One aspect of that effort is picking up the tab for gym memberships for all county employees, a number just over 200 when taking in all full- and part-time county employees.
The issues at hand, though, reveal an aspect of county government that operates in vacuum to the outside world.
In this vacuum, the county is using taxpayer money, over $6,000, so that all employees can use the gym on Reid Avenue at their leisure, provided it is not on work time.
The concept has merits. Preventive health is critical and trying to reduce health insurance claims is sound business. The arrangement represents a deal on each employee per month, just over $2.
The rub exists on several levels.
The first is that this is a gym operated by a company owned by a county commissioner. He dutifully recused himself from the vote on the deal, but perception flows through a different prism.
In this case, this gym was being sued by the city of Port St. Joe for back rent and property and sales taxes prior to reaching a compromise settlement with city commissioners which allowed the gym to avoid the entire tab.
Which was owed to taxpayers, in effect.
In a separate deal not involving the city, the gym relocated to Reid Avenue.
Further, in a tough economic climate, when the commission chairman is trumpeting that there will be no layoffs, one has to wonder how county taxpayers feel about footing the bill for all county employees to use a gym many in the real world can not afford.
And pay the $6,000 whether that number is one or 200 employees to take advantage of the gym.
There has to be some wonderment about how many county employees working on the north end of the county, say at the Road Department, or live on the north end of the county, even use the gym on a consistent basis.
Think any other small-businesses on Reid Avenue or Hwy. 71 in Wewahitchka would like $6,000 guaranteed at the bottom line regardless of how many customers come through the door.
Can we say conflict of interest?
Conflict that is not dissimilar from that of another county commissioner who is employed with the county's, not to mention both municipalities', engineering firm of record and who has already filed more abstentions from votes than have been seen in years.

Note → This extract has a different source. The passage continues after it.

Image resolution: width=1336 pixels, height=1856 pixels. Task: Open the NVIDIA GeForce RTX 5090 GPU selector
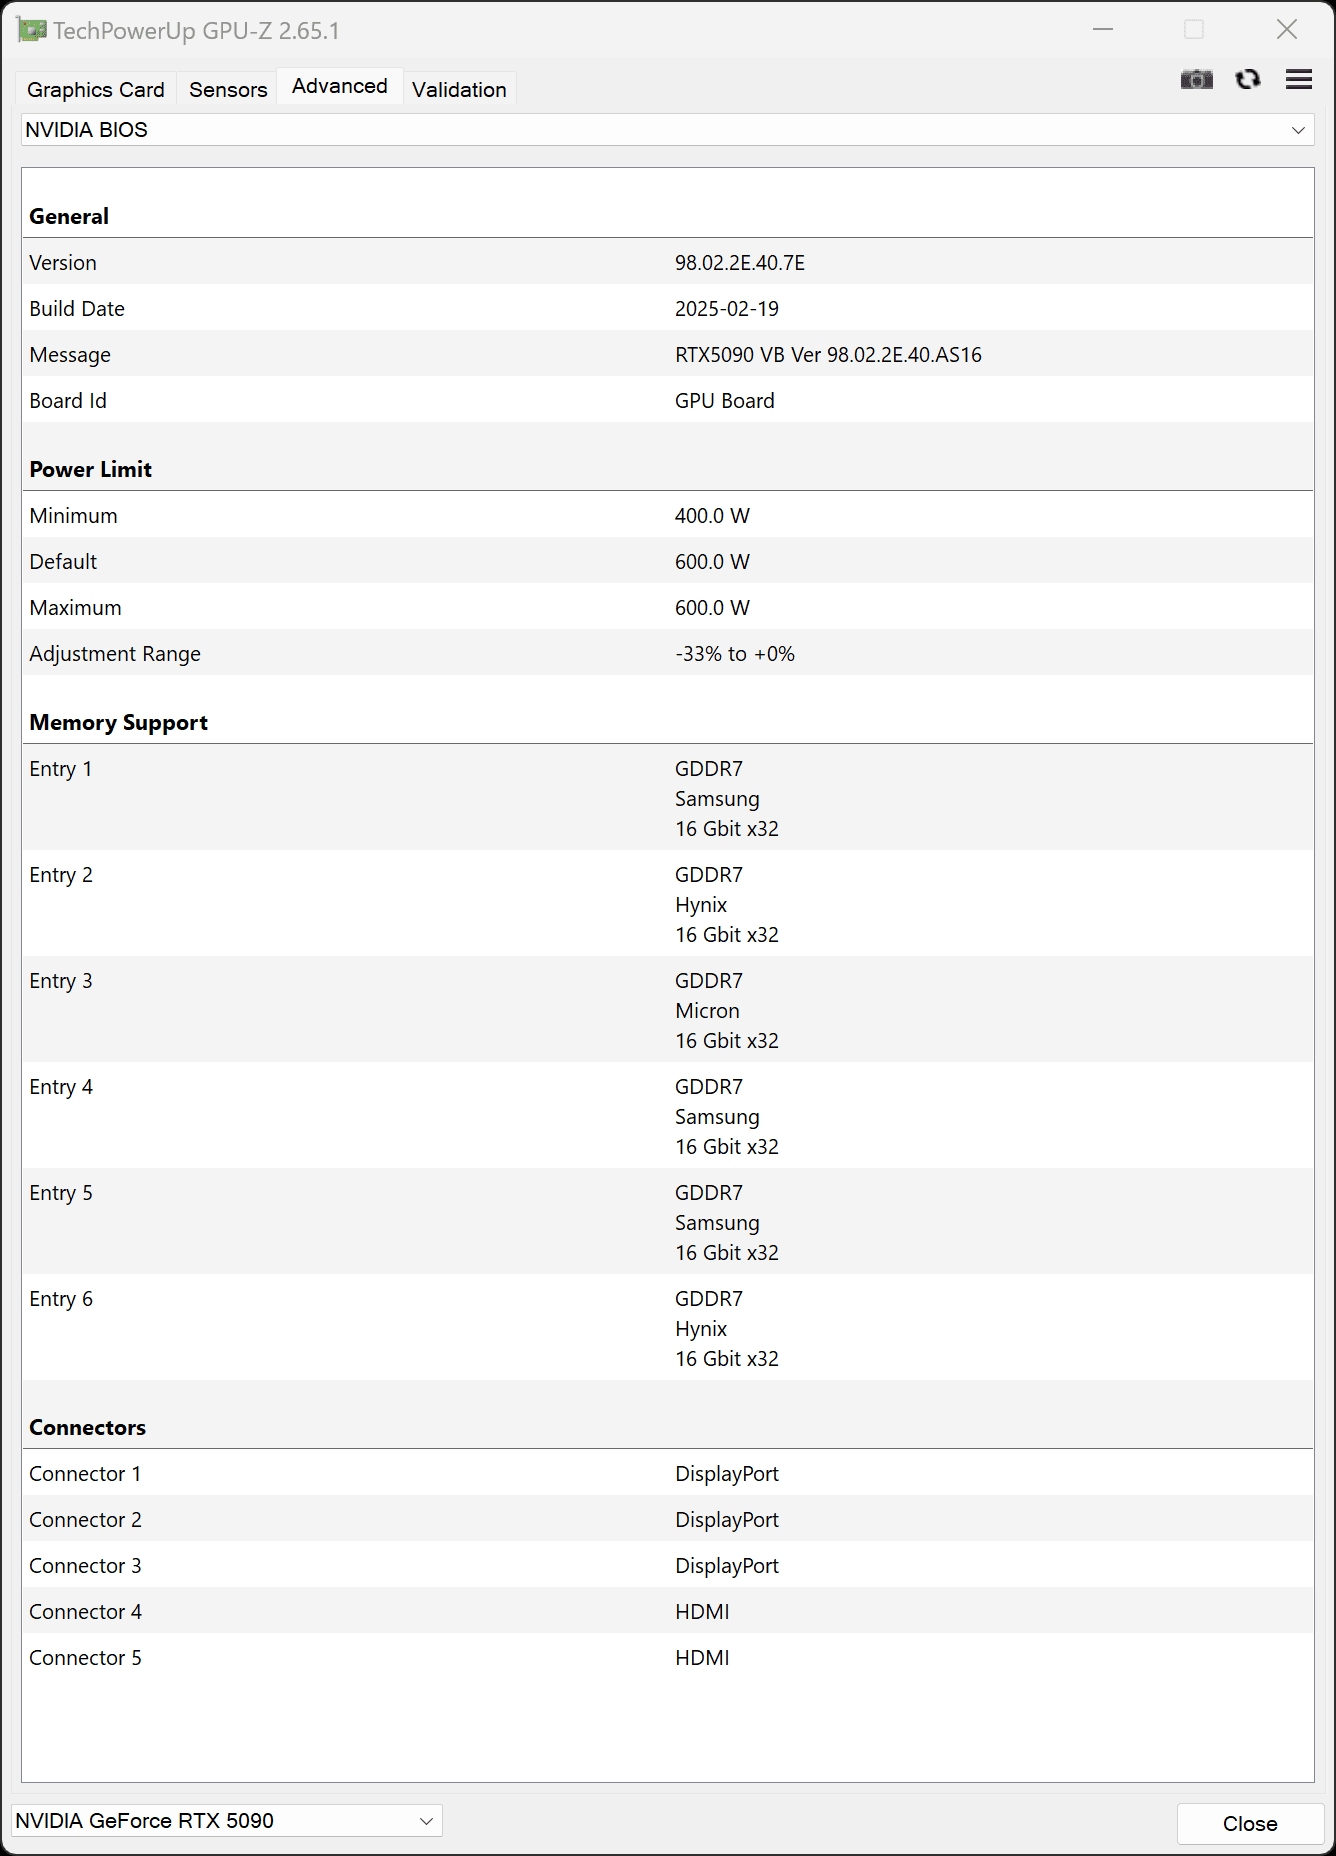[227, 1821]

Conflict that represents the status quo for the Board of County Commissioners, who have in the past bent over backwards to tilt bidding rules and steer work toward favored friends and who have consistently distanced themselves from the realities of the landscape most are living in.
That is the world under single-member districts.
Not only are voters left with narrow say in county government, a 20 percent say, they must maintain their balance on an uneven playing field, which single-member districts may not have created, but surely fosters.